Foto: Chess – Alois Grundner
O cenário era perfeito. O sol, brilhante e intenso, não incomodava porque as copas das árvores coavam a dureza da luz e oferecia uma sombra convidativa ao descanso. Ele, sentado num banco, ia bebendo uma espécie de chá gelado e aguardava. Ela baloiçava-se numa rede presa a dois troncos e, não fosse o olhar fixo no tabuleiro colocado entre os dois, dir-se-ia que relaxava. Mas, um olhar mais atento e percebia-se que aquele era o confronto entre dois seres que se queriam derrubar.

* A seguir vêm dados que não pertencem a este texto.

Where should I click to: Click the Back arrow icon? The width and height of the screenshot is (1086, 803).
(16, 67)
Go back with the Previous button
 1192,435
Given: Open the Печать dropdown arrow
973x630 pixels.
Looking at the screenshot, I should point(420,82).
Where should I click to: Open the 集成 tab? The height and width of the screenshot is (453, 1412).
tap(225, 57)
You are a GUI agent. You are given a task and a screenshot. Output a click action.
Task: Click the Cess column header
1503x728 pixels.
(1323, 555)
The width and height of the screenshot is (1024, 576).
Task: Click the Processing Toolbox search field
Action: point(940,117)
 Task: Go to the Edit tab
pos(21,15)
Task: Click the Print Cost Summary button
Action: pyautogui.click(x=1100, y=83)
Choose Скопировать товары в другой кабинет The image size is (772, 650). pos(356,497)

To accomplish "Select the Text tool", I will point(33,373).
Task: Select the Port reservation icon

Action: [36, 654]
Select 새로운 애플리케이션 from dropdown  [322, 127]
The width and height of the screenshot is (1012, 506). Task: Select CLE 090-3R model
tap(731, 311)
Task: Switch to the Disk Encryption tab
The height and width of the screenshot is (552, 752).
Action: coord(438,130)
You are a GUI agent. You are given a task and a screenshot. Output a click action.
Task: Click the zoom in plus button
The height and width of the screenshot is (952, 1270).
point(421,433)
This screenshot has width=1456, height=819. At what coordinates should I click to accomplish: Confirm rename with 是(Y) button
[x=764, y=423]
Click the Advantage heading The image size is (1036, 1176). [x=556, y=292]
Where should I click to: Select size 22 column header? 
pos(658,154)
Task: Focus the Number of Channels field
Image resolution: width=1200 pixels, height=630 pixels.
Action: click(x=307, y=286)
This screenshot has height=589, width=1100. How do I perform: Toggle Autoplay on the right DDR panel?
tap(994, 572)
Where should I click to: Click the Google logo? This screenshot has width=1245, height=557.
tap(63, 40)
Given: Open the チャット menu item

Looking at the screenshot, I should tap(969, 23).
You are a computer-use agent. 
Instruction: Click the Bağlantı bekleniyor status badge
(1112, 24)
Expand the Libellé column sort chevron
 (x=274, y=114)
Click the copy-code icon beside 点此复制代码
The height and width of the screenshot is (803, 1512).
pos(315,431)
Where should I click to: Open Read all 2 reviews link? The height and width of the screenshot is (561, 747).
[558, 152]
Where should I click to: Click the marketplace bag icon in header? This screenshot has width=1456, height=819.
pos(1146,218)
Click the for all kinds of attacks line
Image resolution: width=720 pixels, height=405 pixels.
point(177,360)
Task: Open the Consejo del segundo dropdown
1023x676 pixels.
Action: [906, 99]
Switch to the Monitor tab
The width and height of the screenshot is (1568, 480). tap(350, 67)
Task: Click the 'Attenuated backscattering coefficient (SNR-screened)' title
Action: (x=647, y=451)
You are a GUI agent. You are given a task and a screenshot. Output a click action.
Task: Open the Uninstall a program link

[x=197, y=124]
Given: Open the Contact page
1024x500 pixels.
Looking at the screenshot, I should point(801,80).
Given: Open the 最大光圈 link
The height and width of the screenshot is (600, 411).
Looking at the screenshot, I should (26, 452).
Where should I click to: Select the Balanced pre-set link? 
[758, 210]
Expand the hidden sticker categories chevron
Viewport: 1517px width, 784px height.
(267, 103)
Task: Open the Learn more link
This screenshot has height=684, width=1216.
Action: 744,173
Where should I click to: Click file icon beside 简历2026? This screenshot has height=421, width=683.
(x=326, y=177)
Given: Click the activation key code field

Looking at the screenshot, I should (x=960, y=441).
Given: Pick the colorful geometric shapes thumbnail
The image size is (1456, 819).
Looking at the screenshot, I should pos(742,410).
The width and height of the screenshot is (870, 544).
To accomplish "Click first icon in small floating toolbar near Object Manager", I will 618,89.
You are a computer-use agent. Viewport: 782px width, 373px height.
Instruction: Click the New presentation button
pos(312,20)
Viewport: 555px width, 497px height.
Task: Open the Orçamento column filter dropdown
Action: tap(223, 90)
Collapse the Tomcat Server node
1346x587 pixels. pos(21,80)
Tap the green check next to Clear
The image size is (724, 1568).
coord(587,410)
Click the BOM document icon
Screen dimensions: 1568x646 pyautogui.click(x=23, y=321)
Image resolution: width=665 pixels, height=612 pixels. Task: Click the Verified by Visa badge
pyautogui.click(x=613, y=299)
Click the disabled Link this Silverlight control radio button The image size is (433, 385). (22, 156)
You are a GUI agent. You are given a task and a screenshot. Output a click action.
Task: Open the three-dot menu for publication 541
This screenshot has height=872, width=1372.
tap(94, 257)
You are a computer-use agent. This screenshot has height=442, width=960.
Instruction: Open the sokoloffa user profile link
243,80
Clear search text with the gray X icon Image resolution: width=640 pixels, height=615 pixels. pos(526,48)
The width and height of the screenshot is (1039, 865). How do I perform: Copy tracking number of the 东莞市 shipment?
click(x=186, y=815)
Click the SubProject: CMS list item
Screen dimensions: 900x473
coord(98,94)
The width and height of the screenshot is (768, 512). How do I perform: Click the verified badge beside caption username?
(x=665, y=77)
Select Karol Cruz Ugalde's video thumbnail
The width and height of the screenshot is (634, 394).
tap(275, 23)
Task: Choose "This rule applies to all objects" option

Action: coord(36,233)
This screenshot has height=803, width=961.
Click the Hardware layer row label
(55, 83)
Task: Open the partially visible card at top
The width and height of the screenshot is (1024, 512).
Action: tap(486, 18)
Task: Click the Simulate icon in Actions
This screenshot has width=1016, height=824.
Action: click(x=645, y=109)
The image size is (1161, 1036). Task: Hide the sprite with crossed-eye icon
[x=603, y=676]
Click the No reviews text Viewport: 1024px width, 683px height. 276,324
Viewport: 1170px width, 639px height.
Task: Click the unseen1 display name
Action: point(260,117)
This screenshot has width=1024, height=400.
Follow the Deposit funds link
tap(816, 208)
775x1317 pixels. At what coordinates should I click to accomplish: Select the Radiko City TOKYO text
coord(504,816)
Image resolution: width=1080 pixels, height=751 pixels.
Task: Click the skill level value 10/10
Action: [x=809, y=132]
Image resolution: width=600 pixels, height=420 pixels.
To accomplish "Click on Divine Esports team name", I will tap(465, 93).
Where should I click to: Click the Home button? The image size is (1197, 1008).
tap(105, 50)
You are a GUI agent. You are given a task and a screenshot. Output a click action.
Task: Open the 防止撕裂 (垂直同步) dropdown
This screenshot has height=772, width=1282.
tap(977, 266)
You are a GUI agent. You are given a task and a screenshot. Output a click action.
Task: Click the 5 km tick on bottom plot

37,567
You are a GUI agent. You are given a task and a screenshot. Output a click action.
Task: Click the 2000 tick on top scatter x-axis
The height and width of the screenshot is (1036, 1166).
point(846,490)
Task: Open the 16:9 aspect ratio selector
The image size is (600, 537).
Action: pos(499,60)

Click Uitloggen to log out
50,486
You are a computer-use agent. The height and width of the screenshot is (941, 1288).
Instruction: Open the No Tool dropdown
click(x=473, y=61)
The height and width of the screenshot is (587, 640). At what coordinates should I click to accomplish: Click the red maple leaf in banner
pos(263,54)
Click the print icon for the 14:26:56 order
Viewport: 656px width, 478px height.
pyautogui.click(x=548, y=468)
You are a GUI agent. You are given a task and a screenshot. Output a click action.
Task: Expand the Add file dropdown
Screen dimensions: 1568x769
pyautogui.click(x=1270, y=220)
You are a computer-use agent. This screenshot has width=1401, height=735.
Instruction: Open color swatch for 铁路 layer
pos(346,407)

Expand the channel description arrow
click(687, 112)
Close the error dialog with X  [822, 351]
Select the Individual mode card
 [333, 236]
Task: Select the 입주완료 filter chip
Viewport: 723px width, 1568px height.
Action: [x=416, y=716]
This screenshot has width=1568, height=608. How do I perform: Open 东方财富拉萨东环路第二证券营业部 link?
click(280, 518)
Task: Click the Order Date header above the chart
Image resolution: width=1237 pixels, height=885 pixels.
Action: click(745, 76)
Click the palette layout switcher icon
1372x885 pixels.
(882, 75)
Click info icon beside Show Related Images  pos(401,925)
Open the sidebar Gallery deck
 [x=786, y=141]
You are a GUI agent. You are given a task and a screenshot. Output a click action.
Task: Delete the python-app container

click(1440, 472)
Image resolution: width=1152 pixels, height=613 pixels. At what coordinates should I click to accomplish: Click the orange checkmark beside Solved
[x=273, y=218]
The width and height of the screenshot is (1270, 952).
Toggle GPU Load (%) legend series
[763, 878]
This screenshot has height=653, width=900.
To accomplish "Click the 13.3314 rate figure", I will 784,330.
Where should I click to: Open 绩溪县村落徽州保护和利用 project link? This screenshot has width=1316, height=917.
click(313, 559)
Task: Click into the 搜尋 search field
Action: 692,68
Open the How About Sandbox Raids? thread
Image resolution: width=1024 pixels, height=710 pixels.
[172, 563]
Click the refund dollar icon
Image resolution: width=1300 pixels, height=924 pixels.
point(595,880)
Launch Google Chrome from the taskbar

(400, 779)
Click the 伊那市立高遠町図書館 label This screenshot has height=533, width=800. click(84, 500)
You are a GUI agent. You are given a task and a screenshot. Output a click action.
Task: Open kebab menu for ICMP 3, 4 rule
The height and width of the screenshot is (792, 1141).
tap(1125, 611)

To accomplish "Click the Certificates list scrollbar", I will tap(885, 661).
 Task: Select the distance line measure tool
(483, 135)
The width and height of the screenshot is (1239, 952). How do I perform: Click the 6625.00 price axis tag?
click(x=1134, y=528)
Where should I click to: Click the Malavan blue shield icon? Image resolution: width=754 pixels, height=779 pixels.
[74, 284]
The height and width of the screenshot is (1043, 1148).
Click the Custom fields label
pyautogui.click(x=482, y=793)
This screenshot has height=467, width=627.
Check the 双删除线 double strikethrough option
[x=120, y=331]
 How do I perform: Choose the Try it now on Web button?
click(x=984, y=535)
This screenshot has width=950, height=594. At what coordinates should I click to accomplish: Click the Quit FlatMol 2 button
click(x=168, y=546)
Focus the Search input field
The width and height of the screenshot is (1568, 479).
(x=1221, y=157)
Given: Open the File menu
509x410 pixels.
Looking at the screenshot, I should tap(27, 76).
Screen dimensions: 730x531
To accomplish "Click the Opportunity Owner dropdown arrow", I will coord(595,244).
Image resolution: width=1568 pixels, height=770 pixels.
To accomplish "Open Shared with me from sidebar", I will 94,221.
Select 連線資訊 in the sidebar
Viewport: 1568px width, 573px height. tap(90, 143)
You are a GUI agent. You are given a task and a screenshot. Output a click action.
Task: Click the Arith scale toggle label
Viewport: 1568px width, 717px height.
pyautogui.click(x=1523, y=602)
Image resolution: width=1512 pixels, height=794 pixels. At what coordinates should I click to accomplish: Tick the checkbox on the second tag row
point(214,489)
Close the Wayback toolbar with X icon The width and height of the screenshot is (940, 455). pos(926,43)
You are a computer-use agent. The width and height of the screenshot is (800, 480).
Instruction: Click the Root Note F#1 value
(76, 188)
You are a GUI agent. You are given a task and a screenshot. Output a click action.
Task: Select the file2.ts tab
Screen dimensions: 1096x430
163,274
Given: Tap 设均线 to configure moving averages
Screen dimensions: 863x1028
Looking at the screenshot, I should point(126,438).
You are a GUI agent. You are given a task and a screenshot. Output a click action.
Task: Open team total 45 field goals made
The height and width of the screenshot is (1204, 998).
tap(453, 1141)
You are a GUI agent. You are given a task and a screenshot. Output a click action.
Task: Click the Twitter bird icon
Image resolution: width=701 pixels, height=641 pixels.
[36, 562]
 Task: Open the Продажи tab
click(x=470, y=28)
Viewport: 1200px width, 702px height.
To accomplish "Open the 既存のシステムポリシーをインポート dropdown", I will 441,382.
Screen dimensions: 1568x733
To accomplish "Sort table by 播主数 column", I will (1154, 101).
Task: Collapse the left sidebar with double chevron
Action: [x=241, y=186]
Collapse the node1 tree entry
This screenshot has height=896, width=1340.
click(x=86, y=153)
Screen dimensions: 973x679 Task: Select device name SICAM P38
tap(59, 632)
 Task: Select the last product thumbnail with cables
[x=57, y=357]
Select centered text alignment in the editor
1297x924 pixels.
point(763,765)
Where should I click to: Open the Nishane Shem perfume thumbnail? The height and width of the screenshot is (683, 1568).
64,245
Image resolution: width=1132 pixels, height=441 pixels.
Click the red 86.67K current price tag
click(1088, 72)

“Amar-te-ei até à eternidade!”. Disparou ela sem qualquer emoção na declaração de tão nobre sentimento. E enquanto mexia a rainha pondo-a a salvo de ser comida por um peão - no xadrez até os peões podem comer as rainhas - mirava-o pelo canto do olho. Um esgar no rosto e a espera pelo momento em que ele haveria de baixar a guarda, aproximar-se-ia e faria um gesto para a acariciar, sinal de que a declaração o tinha sensibilizado. Era então chegado o momento de recuar e de o ridicularizar como tantas outras vezes. Dir-lhe-ia que não há eternidade naquilo que se pode ver ou tocar e o amor deles, quando existiu, era palpável, não podia ser eterno. Tomou gosto pelo jogo em que transformaram o relacionamento. Definiram regras que infringiam constantemente; usavam as mesmas armas: provocação, humilhação e desamor. Se um deles se aproximava, o outro tinha que se por em guarda porque se se deixava arrebatar, o mais certo era ser magoado e humilhado.
Ele, como ela, sabia quão leviana era a declaração. Há muito que, falar de amor entre eles era ridicularizar a palavra e o sentimento. Desta vez ela sairia defraudada, não faria o jogo dela. Não foi sempre assim. Entendiam-se, amavam-se e conheciam a felicidade. Hoje continuavam unidos, mas fazia muito tempo que se tinham deixado. Continuavam unidos apenas e somente na infelicidade de já terem sido felizes.
Gostava de lhe comer a rainha. Pensava ele enquanto colocava o bispo na diagonal na esperança de que a soberana se pusesse a jeito. E, na ânsia de lhe desferir o golpe, não reparou que o cavalo, de um salto, se atirou ao bispo e o derrubou. O sorriso mal disfarçado da adversária irritou-o.
Como a odiava! A ela e ao jogo do toca e foge que tão bem sabia jogar!
A saída do bispo desprotegeu o rei branco, o sorriso dela era de triunfo quando gritou: “Xeque ao rei!”. Precipitou-se a comemorar o triunfo porque a torre, ameaçadora, fez “Xeque-mate” ao rei preto.
Foi a vez de ele sorrir e gritar: “Fim de jogo, querida!”.